= Document excerpt =
--------

The origin of townships in SA is deeply rooted in the segregationist policies that existed long before apartheid was established and formalised in 1948.
Before then, governments had already begun structuring cities around racial separation through law and urban design.
This was later intensified and systematised under apartheid through legislation such as the Group Areas Act, which enforced strict racial zoning in urban areas.
This system was not only about separation but about spatial control. It created cities in which black South Africans were positioned close enough to supply labour to urban economies but deliberately excluded from full participation in the urban core, where access to opportunity, infrastructure and mobility was structurally uneven.
To acknowledge that apartheid spatial planning continues to shape present-day inequality is not the same as reducing township residents to permanent victims of history.
Overemphasis on victimhood can obscure agency, flatten the diversity of lived experience and easily narrow the range of possible solutions
Although townships were originally constructed as instruments of control and containment, there has been a shift towards permanent, functioning communities with the expansion of access to services. Though still uneven, they have since evolved into permanent, complex urban environments.
Despite this evolution, the spatial consequences of their origin remain visible in the structure of South African cities today.

--------

= Supplied information =
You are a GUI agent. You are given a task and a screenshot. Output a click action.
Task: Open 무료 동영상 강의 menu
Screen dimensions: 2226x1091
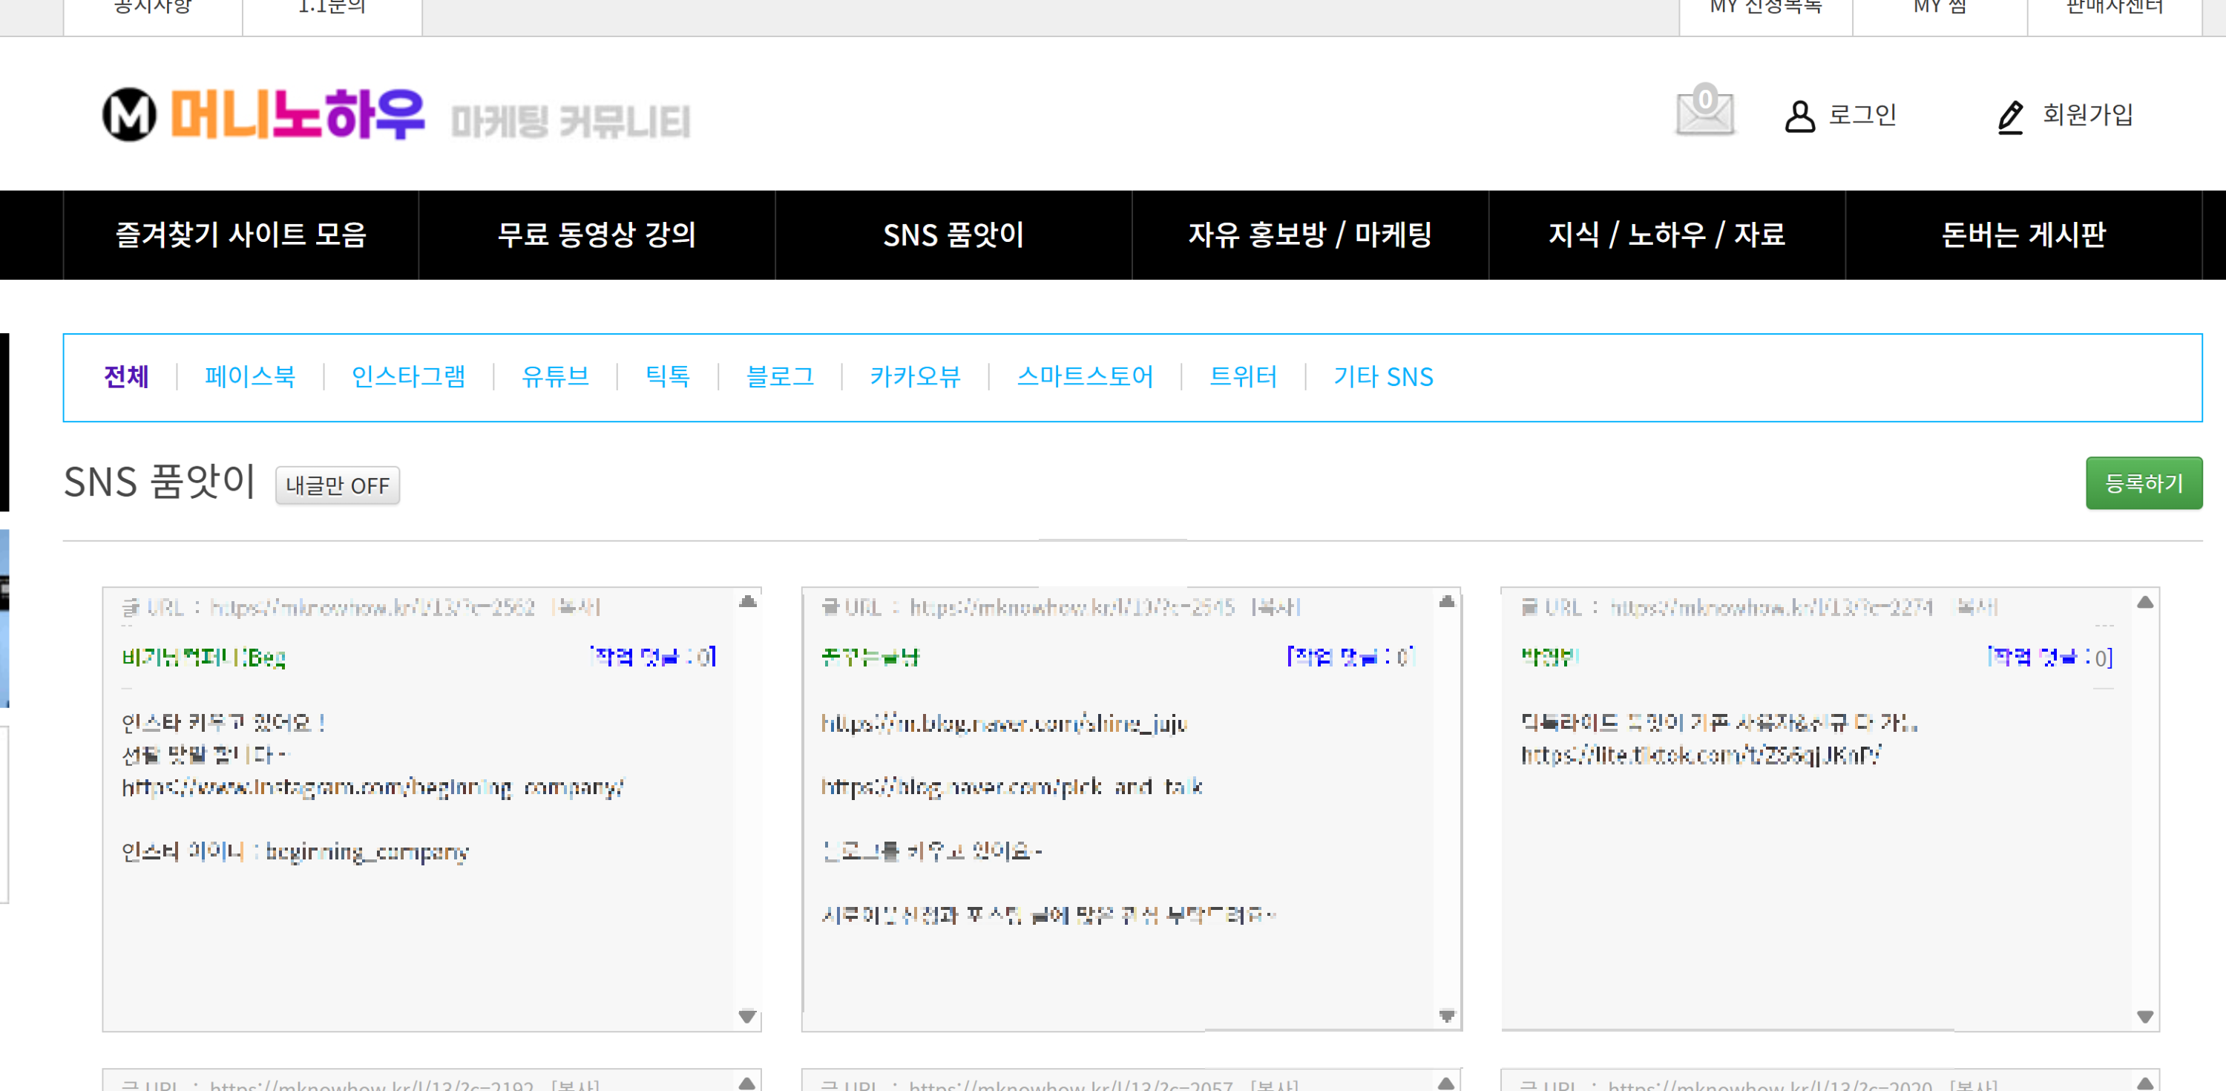pyautogui.click(x=596, y=234)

--------

= Goals =
**a.** From the text on South African townships above, write out the part that opens with the words containing "This was later" and closes with "victims of history.".
**b.** According to the township text above, what can overemphasis on victimhood do? List each effect it names.

= Solutions to the tasks =
**a.**
This was later intensified and systematised under apartheid through legislation such as the Group Areas Act, which enforced strict racial zoning in urban areas.
This system was not only about separation but about spatial control. It created cities in which black South Africans were positioned close enough to supply labour to urban economies but deliberately excluded from full participation in the urban core, where access to opportunity, infrastructure and mobility was structurally uneven.
To acknowledge that apartheid spatial planning continues to shape present-day inequality is not the same as reducing township residents to permanent victims of history.

**b.**
- Obscure agency
- Flatten the diversity of lived experience
- Narrow the range of possible solutions